● **Task set**:
• a. Retype the stretch of the Igor Sani profile from "- 2013–2014: Frauenfeld" through "Malveira / 12 / (3)".
• b. Extend the Igor Sani profile, picking up where it ends.

● **Selected passage**:
——————
Igor Sani

Personal information
- Full name: Igor Fábio Mascarenhas Sani
- Date of birth: 28 December 1986 (age 39)
- Place of birth: Lisbon, Portugal
- Height: 1.75 m (5 ft 9 in)
- Position: Centre forward

Team information
- Current team: Vialonga

Senior career*
- Years: Team / Apps / (Gls)
- 2005–2006: Odivelas B
- 2006–2007: Loures
- 2007–2009: Igreja Nova
- 2009–2011: Torreense / 46 / (14)
- 2011–2012: Farense / 27 / (18)
- 2012–2013: Fátima / 7 / (2)
- 2013–2014: Frauenfeld / 8 / (3)
- 2014–2015: Loures / 24 / (4)
- 2016–2018: Vila Franca do Rosário / 35 / (14)
- 2018–2022: AC Malveira / 73 / (20)
- 2022–2023: Vila Franca do Rosário / 29 / (25)
- 2023–2024: AC Malveira / 12 / (3)
- 2024–: Vialonga

International career^{‡}
- 2014: Guinea-Bissau / 2 / (0)
——————
● **Information shown**:
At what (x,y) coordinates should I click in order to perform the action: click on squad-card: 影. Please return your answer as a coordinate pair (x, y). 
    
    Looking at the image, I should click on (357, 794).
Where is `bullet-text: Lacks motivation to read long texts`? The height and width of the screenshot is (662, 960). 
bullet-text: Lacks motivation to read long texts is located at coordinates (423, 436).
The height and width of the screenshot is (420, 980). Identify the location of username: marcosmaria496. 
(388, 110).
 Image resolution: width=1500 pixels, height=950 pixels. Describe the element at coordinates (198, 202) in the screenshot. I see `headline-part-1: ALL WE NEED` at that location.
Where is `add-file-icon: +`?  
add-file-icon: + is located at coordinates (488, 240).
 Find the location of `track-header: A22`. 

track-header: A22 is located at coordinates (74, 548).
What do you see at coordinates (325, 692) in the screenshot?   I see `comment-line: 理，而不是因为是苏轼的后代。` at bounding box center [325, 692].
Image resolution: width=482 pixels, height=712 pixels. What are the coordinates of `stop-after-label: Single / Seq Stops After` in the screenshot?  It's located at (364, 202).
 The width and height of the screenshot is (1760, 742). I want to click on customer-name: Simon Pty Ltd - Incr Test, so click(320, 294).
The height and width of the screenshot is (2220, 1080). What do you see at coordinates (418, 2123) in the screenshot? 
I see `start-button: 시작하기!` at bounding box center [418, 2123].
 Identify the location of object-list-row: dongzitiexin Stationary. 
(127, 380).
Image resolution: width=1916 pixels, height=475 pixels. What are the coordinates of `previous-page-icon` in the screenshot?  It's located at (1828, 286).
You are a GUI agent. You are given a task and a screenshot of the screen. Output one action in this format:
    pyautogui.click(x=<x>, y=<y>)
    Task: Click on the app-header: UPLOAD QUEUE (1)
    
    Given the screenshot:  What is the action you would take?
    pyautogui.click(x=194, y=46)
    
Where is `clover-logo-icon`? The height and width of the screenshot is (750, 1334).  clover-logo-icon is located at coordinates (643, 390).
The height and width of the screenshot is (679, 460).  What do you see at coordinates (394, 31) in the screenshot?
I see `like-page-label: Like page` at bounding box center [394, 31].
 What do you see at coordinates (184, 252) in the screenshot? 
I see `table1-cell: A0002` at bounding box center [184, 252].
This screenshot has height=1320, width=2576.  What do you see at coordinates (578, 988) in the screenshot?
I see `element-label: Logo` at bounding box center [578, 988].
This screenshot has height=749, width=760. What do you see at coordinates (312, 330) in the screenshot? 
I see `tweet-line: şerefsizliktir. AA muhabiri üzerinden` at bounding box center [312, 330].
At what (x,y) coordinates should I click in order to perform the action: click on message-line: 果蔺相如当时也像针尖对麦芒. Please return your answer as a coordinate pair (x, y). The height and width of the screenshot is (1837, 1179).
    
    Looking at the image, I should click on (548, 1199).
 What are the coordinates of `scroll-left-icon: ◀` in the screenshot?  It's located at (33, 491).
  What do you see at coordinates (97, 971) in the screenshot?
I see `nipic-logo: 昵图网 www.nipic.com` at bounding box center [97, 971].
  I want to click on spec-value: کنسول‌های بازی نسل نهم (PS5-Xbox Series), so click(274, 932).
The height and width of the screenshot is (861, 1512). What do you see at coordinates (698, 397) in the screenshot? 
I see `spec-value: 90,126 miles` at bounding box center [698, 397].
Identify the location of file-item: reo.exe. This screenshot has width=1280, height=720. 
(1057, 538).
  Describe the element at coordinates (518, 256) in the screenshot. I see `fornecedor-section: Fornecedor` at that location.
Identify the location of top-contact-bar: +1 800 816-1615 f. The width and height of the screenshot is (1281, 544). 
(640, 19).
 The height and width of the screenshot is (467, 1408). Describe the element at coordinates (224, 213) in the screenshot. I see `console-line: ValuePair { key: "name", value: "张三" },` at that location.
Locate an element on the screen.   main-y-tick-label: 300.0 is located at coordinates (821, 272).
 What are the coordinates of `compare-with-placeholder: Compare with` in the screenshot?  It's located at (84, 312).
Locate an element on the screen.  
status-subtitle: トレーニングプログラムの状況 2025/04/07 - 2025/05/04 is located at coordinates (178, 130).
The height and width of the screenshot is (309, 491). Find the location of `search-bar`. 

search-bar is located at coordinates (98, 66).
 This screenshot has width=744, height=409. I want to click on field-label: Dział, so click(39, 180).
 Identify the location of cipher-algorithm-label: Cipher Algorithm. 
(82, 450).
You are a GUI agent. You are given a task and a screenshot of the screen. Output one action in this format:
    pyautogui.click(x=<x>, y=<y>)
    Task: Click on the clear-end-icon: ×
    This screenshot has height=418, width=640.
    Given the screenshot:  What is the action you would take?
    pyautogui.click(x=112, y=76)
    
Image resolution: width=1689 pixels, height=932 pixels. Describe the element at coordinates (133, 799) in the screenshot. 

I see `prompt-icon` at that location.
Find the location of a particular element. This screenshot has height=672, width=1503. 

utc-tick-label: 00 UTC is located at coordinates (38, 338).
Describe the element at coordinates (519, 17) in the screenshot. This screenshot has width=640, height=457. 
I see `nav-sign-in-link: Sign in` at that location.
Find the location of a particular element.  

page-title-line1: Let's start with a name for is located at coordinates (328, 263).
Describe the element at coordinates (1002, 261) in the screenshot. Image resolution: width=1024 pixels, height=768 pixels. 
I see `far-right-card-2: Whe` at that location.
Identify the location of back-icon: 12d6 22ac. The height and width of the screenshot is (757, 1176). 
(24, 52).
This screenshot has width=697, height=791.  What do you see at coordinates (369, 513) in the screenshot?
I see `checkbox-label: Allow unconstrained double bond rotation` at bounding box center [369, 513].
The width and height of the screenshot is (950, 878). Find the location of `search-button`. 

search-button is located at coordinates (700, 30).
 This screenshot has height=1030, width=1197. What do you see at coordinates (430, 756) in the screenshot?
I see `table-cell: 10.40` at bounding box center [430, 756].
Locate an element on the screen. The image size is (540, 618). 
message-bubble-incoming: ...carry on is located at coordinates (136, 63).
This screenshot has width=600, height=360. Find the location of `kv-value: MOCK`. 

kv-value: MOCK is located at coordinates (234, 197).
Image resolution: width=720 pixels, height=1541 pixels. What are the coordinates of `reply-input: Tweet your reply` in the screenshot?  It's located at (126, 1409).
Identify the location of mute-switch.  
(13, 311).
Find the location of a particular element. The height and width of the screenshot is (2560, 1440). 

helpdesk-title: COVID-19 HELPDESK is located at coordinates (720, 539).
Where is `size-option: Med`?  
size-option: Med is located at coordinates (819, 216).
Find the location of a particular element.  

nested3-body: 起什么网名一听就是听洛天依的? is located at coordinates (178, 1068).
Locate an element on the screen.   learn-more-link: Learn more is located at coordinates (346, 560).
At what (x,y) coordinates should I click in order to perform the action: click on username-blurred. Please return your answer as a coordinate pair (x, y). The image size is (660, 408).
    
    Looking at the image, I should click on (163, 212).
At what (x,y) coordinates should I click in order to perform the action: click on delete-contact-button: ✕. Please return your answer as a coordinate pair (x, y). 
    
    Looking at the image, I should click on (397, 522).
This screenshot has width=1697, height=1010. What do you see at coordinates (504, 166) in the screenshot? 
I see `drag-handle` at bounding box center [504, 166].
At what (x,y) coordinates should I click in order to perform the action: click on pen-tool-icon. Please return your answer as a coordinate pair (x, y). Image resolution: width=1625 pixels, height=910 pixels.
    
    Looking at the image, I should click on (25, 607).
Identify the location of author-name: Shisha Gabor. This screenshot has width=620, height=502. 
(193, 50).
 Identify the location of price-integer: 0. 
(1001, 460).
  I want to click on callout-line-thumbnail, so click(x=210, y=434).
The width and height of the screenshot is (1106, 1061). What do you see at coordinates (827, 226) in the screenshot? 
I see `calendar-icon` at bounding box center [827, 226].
——————
● **Outputs for the tasks**:
• a.
- 2013–2014: Frauenfeld / 8 / (3)
- 2014–2015: Loures / 24 / (4)
- 2016–2018: Vila Franca do Rosário / 35 / (14)
- 2018–2022: AC Malveira / 73 / (20)
- 2022–2023: Vila Franca do Rosário / 29 / (25)
- 2023–2024: AC Malveira / 12 / (3)

• b.
= Igor Sani =

Guinea-Bissauan footballer

Igor Fábio Mascarenhas Sani (born 28 December 1986) is a footballer who plays for Portuguese team Vialonga, as a centre forward. Born in Portugal, he played for Guinea-Bissau at international level.

==Career==
Born in Lisbon, Sani has played club football in Portugal and Switzerland for Odivelas B, Loures, Igreja Nova, Torreense, Farense, Fátima, Frauenfeld, Vila Franca do Rosário, AC Malveira, and Vialonga.

He made his senior international debut for Guinea-Bissau in 2014, earning two caps.